The World Wide Web is a hypermedia architecture originated by CERN (a collective of European high-energy physics researchers), in Switzerland. Initially envisioned as a means of easily sharing papers and data between physicists, the Web has evolved far beyond its original intent and now includes such diverse information as Gaelic texts, art exhibits, movie clips, electronic magazines, home pages for major corporations with service and product ads and electronic shopping malls. It consists of HTTP servers throughout the world.

Proposed and rejected in 1989, a prototype was justified to access the CERN phone book and built in 1990, (It reminds me of Ritchie and Thompson having to write ROFF, a text formatter for Legal, to justify UNIX development) the first servers were put up in 1991 with line mode browsers as clients. The first graphical user interface browsers including Mosaic from NCSA were released in 1993. There were 500 HTTP servers in 1993, 27,000 servers by January 1995 and 100,000 public servers in October 1995. The number is doubling every 3 - 4 months. It is expected that the number of Web users will grow from 7-10 million at the end of 1995 to over 100 million by 2000. (See the Statistics Page.) By the beginning of 1996 there were over 50 Million pages on the Web. See also how W3 compares with WAIS and Gopher , Frequently Asked Questions: WWW FAQs , the WWW Consortium (W3C) and A Guide to Cyberspace
References: WWW books

Web Browsers:

NCSA Mosaic and its new counterparts, Netscape Navigator from Netscape Communications Co. , Internet Explorer from Miscrosft, WinWeb, ... are distributed hypermedia browsers. Netscape seems to be the most popular now. NCSA Mosaic was developed at the National Center for Supercomputing Applications (NCSA) at the University of Illinois at Urbana-Champaign designed for networked information discovery and retrieval (NIDR). It provides a unified interface to the diverse protocols, data formats and information archives used on the Internet around the world. Mosaic is a versatile system, allowing access to text, audio, images, animations and full motion video. To view audio and video, however, Mosaic uses "helpers" or "viewers". Helpers and viewers are simply additional applications which Mosaic invokes when needed.
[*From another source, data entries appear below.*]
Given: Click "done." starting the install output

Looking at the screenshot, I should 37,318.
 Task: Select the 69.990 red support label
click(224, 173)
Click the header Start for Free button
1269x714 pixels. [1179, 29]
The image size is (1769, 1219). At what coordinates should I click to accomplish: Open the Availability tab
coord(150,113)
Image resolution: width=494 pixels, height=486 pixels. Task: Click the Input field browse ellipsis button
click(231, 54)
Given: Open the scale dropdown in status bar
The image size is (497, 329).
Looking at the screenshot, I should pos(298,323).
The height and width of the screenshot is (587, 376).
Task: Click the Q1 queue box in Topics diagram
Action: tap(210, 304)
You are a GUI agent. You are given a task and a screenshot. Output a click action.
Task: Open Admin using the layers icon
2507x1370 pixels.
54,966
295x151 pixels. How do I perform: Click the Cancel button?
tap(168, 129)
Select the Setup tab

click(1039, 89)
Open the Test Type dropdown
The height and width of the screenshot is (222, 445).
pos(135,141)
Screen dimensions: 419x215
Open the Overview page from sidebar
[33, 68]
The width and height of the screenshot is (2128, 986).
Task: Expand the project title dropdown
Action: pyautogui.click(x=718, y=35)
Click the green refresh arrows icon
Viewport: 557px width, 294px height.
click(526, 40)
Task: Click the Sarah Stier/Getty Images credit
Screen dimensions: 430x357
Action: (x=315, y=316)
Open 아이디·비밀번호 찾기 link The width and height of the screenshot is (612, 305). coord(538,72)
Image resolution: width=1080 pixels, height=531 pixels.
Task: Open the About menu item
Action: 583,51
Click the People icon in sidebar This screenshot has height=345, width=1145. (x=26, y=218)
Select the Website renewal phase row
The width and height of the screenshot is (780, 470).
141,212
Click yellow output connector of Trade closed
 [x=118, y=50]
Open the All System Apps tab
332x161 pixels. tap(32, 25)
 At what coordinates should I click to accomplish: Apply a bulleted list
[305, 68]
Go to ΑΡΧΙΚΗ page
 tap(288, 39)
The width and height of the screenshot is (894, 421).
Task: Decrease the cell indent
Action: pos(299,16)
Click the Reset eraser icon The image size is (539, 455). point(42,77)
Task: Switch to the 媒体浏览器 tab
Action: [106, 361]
Browsers are primailry HTTP (HyperText Transfer Protocol) clients that allow you to discover, retrieve and display documents from the World Wide Web (WWW) system. They also serve as a client for many of the other types of servers on the internet such as GOPHER ,FTP, WAIS, ... There are lists of servers by type at W3C and on the Demo Page here.

In general terms, these browsers are similar to Apple's Hypercard program, except that instead of traversing information within a single system, it can link documents throughout the rapidly expanding universe of information on the Internet.

Several Other WWW Browsers have be come available since the summer of '94.